PROMPT: Make an exact copy of the lines starting at the top of the listing below and ending at the line that contains "You are a computer-use agent. Screen", inclusive.

——————

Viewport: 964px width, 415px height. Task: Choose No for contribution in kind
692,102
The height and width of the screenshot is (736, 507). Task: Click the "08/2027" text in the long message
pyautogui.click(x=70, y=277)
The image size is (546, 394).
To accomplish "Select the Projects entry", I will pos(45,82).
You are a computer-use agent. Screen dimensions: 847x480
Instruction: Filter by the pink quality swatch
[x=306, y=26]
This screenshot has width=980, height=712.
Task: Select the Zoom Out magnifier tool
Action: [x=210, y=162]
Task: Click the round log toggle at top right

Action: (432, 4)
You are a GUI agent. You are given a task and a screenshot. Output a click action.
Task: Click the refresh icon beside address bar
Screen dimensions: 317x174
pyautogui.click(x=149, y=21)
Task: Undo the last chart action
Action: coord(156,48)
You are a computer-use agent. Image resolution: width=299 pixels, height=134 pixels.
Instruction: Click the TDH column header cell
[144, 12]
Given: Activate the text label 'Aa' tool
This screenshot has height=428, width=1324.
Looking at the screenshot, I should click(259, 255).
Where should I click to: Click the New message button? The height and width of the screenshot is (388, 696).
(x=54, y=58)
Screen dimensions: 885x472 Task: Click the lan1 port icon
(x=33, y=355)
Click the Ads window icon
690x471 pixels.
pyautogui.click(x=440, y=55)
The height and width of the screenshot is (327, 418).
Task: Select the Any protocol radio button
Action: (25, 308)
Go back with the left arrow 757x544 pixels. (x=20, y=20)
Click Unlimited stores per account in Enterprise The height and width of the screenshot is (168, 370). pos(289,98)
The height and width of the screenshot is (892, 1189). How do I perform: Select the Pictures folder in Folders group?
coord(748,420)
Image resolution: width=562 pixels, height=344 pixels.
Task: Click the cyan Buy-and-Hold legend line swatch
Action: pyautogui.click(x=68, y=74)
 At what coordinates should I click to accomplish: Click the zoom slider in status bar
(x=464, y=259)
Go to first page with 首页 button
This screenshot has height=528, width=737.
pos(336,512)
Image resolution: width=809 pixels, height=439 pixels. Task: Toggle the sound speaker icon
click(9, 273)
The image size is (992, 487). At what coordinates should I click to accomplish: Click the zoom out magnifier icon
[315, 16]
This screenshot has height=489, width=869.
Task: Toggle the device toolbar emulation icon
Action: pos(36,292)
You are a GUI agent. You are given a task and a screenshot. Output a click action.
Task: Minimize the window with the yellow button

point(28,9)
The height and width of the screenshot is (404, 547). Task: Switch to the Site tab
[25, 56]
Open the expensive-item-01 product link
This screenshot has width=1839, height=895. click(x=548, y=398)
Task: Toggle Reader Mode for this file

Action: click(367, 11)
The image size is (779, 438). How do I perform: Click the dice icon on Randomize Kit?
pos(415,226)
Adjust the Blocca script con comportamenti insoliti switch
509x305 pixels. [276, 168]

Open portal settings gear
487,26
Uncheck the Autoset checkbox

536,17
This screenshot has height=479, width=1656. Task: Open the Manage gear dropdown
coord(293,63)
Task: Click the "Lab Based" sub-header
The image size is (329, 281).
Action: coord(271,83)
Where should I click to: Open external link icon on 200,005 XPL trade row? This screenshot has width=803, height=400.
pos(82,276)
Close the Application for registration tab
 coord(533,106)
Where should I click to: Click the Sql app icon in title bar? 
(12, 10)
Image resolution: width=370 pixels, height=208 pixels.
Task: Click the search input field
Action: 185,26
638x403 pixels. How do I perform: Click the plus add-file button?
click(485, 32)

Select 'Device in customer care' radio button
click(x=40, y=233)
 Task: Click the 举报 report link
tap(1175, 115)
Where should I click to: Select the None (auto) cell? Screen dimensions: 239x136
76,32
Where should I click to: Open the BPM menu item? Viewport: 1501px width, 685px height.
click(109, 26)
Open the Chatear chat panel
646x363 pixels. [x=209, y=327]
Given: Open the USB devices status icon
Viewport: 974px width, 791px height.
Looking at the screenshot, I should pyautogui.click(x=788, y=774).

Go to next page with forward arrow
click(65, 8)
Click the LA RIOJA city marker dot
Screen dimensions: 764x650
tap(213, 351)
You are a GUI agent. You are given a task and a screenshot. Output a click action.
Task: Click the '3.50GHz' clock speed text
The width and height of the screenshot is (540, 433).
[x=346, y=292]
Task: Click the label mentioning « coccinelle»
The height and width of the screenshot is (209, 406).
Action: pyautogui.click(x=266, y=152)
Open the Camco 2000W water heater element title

——————

FINISHED TASK:
Viewport: 964px width, 415px height. Task: Choose No for contribution in kind
692,102
The height and width of the screenshot is (736, 507). Task: Click the "08/2027" text in the long message
pyautogui.click(x=70, y=277)
The image size is (546, 394).
To accomplish "Select the Projects entry", I will pos(45,82).
You are a computer-use agent. Screen dimensions: 847x480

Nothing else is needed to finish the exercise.